Contact Pauline Austin (541) 346-3129

EUGENE--University of Oregon professor Glenn May, the author of a controversial book that says historians have distorted the truth about Philippine national hero Andres Bonifacio, will lecture on "The Philippine Revolution of 1896-98 Reconsidered" to audiences in Portland and Eugene.

The Portland lecture is at 2 p.m. Saturday, July 11, at the Multicultural Center, 126 Smith Memorial Center, Portland State University. The Eugene talk is at 2 p.m. Saturday, July 18, at the Eugene Public Library, 100 W. 13th Ave. The University of Oregon and the Filipino-American community of Oregon are sponsoring the talks, which are free and open to the public.

May's book, "Inventing a Hero: The Posthumous Re-Creation of Andres Bonifacio," concludes that the commonly believed history of Bonifacio's early life was based on unreliable testimony, as well as dubious and possibly altered documents. The book has generated criticism and controversy in the Philippines.

"My research is viewed in much the same way Americans would look at a book by a foreign scholar questioning the hero status of George Washington," says May.

"I think nations struggling for independence need heroes to keep their efforts alive," May says. "Bonifacio was a likely subject since so little was known of him. There's no doubt that he was a brave man and a driving force in the revolution: there's just no evidence that he did all the things attributed to him, and in some cases, there's proof that he didn't."

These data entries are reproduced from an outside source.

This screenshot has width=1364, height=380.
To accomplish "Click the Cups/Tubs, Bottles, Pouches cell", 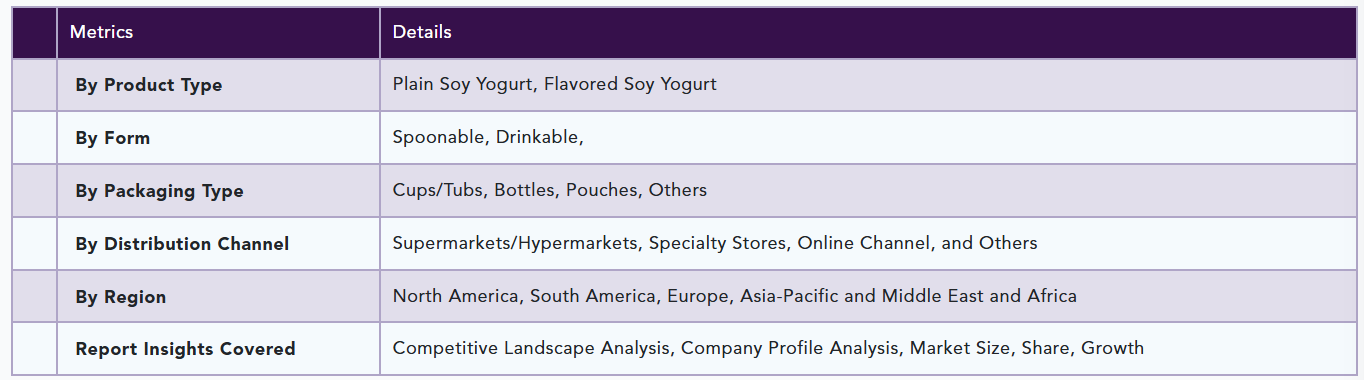I will coord(868,191).
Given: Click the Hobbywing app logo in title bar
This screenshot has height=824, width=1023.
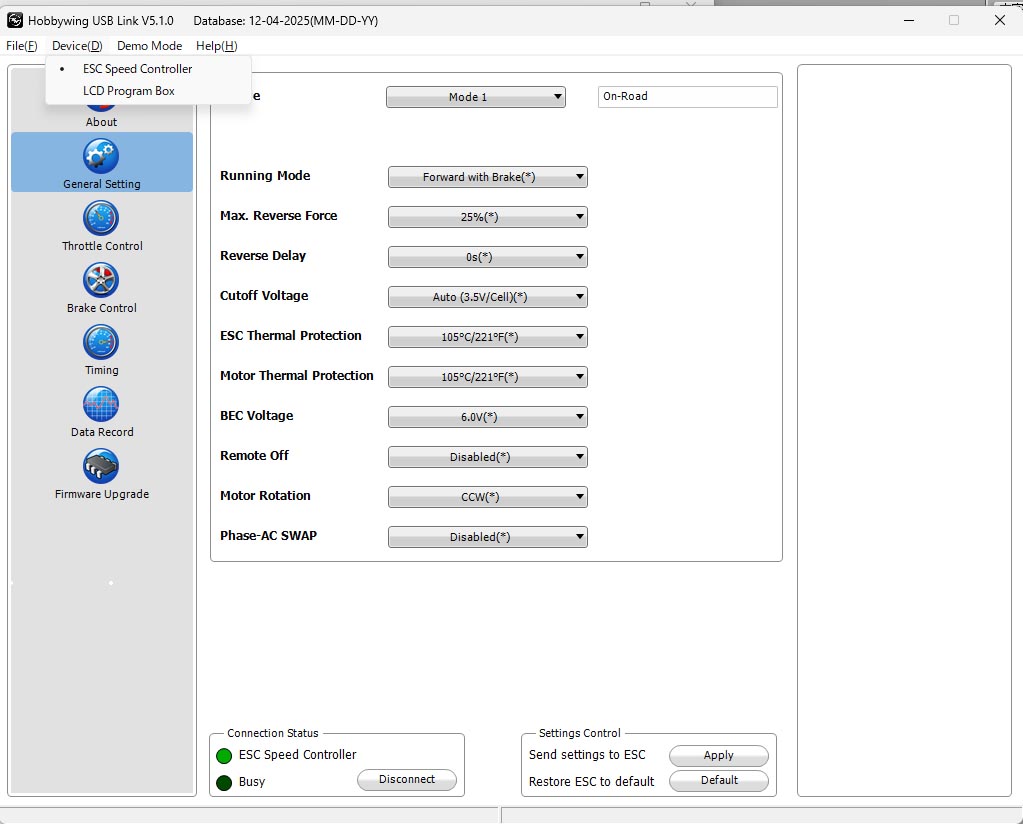Looking at the screenshot, I should click(x=15, y=20).
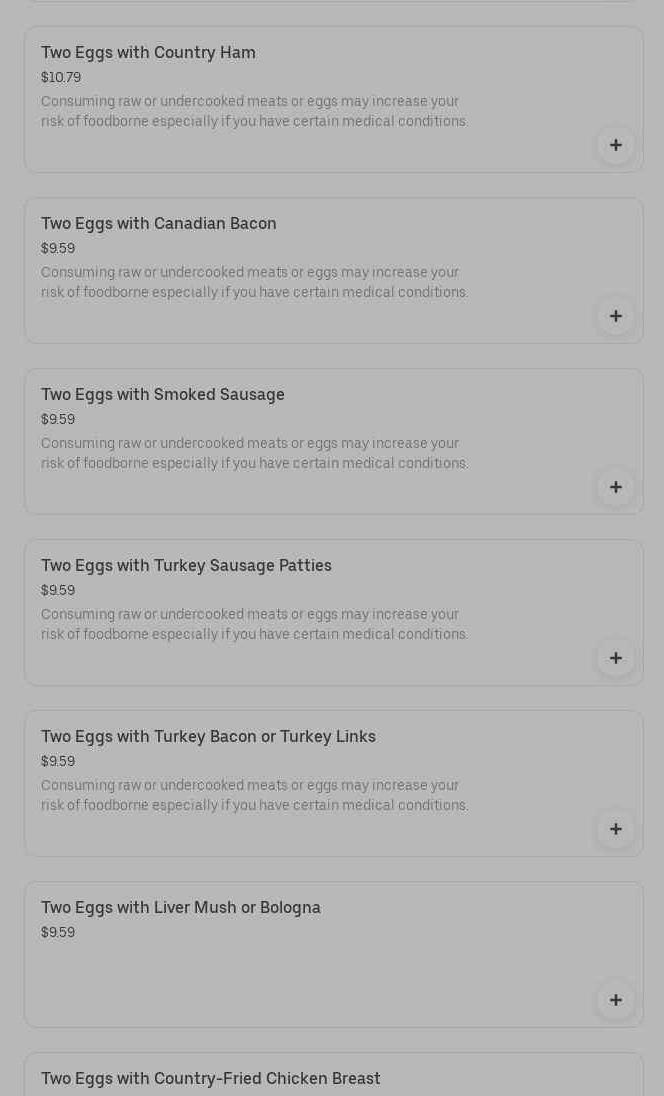Viewport: 664px width, 1096px height.
Task: View Two Eggs with Turkey Bacon or Turkey Links title
Action: tap(208, 737)
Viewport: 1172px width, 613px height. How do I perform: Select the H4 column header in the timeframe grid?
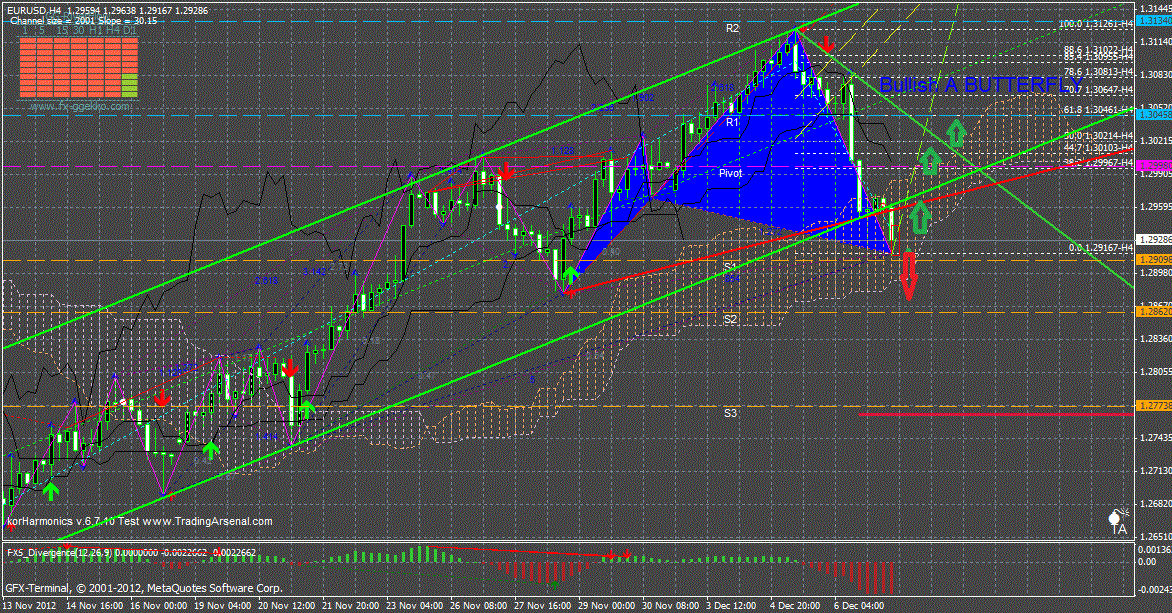pos(112,32)
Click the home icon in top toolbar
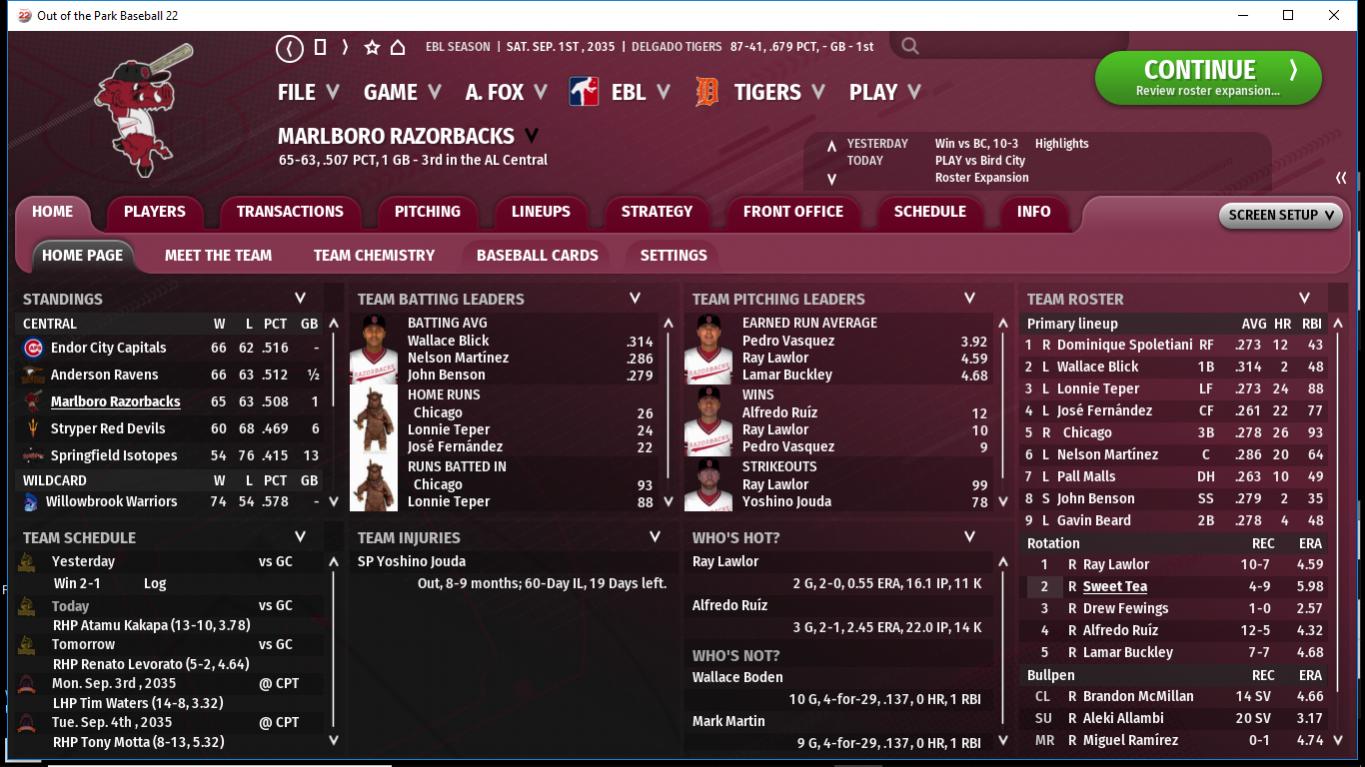 [x=397, y=47]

May's lecture will emphasize three issues. First, May will deal with Bonifacio, the hero whose face appears on Philippine currency and postage stamps and whose bronzed figure towers over crowded intersections in communities throughout the archipelago. Second, May will explore the internal dynamics of the revolutionary movement. One of the central developments of the revolution was a conflict between the two principal revolutionary leaders--Bonifacio and Emilio Aguinaldo. May will argue that, at its core, the tension between the two leaders issued from their radically different approaches to warfare. Third, May will explore the impact of the revolution of 1896-98 on common men and women.

For more information about the Portland lecture, contact Simeon Mamaril, president, Filipino American National Historical Society, Oregon Chapter, (503) 639-9562. For information about the Eugene lecture, contact Jon Labrousse, outreach coordinator, UO Center for Asian and Pacific Studies, (541) 346-5084.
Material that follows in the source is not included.